-- Start --
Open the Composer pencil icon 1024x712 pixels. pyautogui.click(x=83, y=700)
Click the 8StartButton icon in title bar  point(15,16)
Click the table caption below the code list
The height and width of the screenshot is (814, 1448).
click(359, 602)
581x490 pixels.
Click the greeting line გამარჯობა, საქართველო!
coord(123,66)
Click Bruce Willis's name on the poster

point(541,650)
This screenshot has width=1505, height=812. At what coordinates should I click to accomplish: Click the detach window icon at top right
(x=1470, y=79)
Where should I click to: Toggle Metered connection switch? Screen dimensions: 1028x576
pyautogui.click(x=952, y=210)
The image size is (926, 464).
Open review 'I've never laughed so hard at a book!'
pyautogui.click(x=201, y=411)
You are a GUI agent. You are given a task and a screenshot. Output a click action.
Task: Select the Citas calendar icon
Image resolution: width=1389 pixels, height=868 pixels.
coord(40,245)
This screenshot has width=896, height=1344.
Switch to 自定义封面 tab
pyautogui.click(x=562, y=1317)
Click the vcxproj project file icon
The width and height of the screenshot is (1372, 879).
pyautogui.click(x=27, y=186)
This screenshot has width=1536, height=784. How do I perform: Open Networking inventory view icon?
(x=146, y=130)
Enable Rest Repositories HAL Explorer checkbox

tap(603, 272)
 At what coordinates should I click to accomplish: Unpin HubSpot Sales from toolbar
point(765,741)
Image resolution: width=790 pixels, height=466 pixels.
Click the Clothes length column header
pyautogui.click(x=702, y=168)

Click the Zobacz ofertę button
-- End --
§ **REQUIRED TASK**
Rewrite the data above with every "icon" changed to "symbol", keeping everything else the same.

§ **RESULT OF THE EXERCISE**
Open the Composer pencil symbol 1024x712 pixels. pyautogui.click(x=83, y=700)
Click the 8StartButton symbol in title bar  point(15,16)
Click the table caption below the code list
The height and width of the screenshot is (814, 1448).
click(359, 602)
581x490 pixels.
Click the greeting line გამარჯობა, საქართველო!
coord(123,66)
Click Bruce Willis's name on the poster

point(541,650)
This screenshot has width=1505, height=812. At what coordinates should I click to accomplish: Click the detach window symbol at top right
(x=1470, y=79)
Where should I click to: Toggle Metered connection switch? Screen dimensions: 1028x576
pyautogui.click(x=952, y=210)
The image size is (926, 464).
Open review 'I've never laughed so hard at a book!'
pyautogui.click(x=201, y=411)
You are a GUI agent. You are given a task and a screenshot. Output a click action.
Task: Select the Citas calendar symbol
Image resolution: width=1389 pixels, height=868 pixels.
coord(40,245)
This screenshot has width=896, height=1344.
Switch to 自定义封面 tab
pyautogui.click(x=562, y=1317)
Click the vcxproj project file symbol
The width and height of the screenshot is (1372, 879).
pyautogui.click(x=27, y=186)
This screenshot has width=1536, height=784. How do I perform: Open Networking inventory view symbol?
(x=146, y=130)
Enable Rest Repositories HAL Explorer checkbox

tap(603, 272)
 At what coordinates should I click to accomplish: Unpin HubSpot Sales from toolbar
point(765,741)
Image resolution: width=790 pixels, height=466 pixels.
Click the Clothes length column header
pyautogui.click(x=702, y=168)

Click the Zobacz ofertę button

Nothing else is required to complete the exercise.